= Society for Sedimentary Geology =

Non-profit scientific society

The Society for Sedimentary Geology is an international not-for-profit, scientific society based in the US state of Oklahoma. It is commonly referred to by its acronym SEPM, which refers to its former name, the Society of Economic Paleontologists and Mineralogists.

The society's reason for being is to disseminate scientific information on sedimentology, stratigraphy, paleontology, environmental sciences, marine geology, hydrogeology, and related specialties. Members benefit from both gaining and exchanging information pertinent to their geologic specialties. Information is dispersed via the publication of two major scientific journals, the Journal of Sedimentary Research (JSR) and PALAIOS, and the organization of technical conferences and short courses. It also publishes a monthly magazine for its members, The Sedimentary Record, which is now a diamond open access journal.

== Conferences ==
The society arranges research conferences based on topics that are relevant to members and show promise of progress. They are meant to focus the attention of specialists with diverse expertise on some theme of mutual interest and stimulate new research areas or approaches.
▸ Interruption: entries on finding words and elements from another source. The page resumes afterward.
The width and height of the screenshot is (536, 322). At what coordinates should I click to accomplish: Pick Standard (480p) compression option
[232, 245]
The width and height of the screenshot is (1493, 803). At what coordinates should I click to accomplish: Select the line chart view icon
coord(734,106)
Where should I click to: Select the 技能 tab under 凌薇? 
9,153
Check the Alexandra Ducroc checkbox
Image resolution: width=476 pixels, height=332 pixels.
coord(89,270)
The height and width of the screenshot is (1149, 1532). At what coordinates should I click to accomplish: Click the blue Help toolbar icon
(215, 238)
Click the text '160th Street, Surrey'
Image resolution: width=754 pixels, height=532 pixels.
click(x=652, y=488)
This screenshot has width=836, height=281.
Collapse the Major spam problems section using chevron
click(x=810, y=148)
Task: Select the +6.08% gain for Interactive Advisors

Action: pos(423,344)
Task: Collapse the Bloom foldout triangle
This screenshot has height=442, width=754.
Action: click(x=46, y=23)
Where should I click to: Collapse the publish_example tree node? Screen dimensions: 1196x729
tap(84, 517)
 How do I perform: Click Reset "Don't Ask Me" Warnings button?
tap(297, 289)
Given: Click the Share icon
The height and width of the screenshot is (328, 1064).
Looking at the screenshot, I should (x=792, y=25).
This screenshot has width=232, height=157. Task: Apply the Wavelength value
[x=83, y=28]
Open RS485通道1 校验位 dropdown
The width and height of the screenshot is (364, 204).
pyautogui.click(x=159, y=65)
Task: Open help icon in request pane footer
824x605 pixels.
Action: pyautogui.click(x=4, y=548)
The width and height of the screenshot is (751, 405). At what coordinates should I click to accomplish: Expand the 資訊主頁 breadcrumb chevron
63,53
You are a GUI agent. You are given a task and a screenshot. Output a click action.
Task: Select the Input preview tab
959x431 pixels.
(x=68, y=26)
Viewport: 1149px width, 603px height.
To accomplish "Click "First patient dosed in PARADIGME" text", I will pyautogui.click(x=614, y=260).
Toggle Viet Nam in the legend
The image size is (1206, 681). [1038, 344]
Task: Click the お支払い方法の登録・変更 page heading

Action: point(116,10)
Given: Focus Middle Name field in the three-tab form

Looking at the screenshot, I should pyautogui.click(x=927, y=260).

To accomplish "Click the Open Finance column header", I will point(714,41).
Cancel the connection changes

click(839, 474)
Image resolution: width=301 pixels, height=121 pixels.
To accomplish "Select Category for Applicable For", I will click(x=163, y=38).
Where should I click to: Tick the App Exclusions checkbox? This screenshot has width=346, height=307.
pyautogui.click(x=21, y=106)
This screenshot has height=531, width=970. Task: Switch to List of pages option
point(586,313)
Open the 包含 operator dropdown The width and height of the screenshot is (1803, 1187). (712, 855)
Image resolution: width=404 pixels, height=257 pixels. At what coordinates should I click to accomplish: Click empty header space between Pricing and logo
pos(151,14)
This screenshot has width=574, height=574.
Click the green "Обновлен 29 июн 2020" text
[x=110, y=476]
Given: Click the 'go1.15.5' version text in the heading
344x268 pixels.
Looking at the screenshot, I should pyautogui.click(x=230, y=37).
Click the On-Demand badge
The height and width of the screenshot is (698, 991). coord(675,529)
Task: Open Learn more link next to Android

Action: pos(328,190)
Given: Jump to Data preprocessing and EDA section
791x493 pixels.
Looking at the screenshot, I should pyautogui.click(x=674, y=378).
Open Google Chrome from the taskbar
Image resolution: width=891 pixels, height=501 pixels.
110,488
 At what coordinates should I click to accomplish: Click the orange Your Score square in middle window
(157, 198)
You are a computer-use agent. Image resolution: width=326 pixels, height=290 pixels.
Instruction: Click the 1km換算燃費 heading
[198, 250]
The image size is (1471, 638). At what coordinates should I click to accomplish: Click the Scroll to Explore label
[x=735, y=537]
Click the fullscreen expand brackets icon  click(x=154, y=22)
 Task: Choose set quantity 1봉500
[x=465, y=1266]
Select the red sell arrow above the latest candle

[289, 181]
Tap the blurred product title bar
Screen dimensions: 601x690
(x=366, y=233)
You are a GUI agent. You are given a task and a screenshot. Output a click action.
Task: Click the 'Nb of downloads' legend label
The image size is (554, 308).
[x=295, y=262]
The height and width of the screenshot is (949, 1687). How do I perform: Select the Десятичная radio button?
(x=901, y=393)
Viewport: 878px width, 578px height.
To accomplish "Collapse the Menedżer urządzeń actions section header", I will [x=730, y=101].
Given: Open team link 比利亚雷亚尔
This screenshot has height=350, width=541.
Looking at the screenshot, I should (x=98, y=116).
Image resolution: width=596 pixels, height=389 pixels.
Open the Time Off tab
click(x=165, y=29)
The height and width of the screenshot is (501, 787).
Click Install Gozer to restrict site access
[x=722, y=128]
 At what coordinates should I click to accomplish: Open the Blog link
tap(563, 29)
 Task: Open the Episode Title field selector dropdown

They are designed to encourage summaries of new, incomplete research, and invite open speculation. Field trips, poster sessions, core workshops, and laboratory experiments are often included as part of a conference.

== Awards ==
Annually the society recognizes people who have contributed to the various areas of sedimentary geology. The awardees are nominated by members of the society, but do not have to be members themselves. These medals are named in recognition of outstanding geologists.
- William H. Twenhofel Medal, the highest award, for outstanding contributions to sedimentary geology, named for William H. Twenhofel
- Francis P. Shepard Medal for marine geology, named for Francis Shepard
- Raymond C. Moore Medal for paleontology, named for Raymond C. Moore
- Francis J. Pettijohn Medal for sedimentology, named for Francis J. Pettijohn
- William Dickenson Medal for an impactful mid-career sedimentary geoscientist, named for William Dickenson
- James Lee Wilson Award for sedimentary geology by a young scientist, named for James Lee Wilson

The society also bestows, at its discretion, honorary membership and a distinguished service award to society members.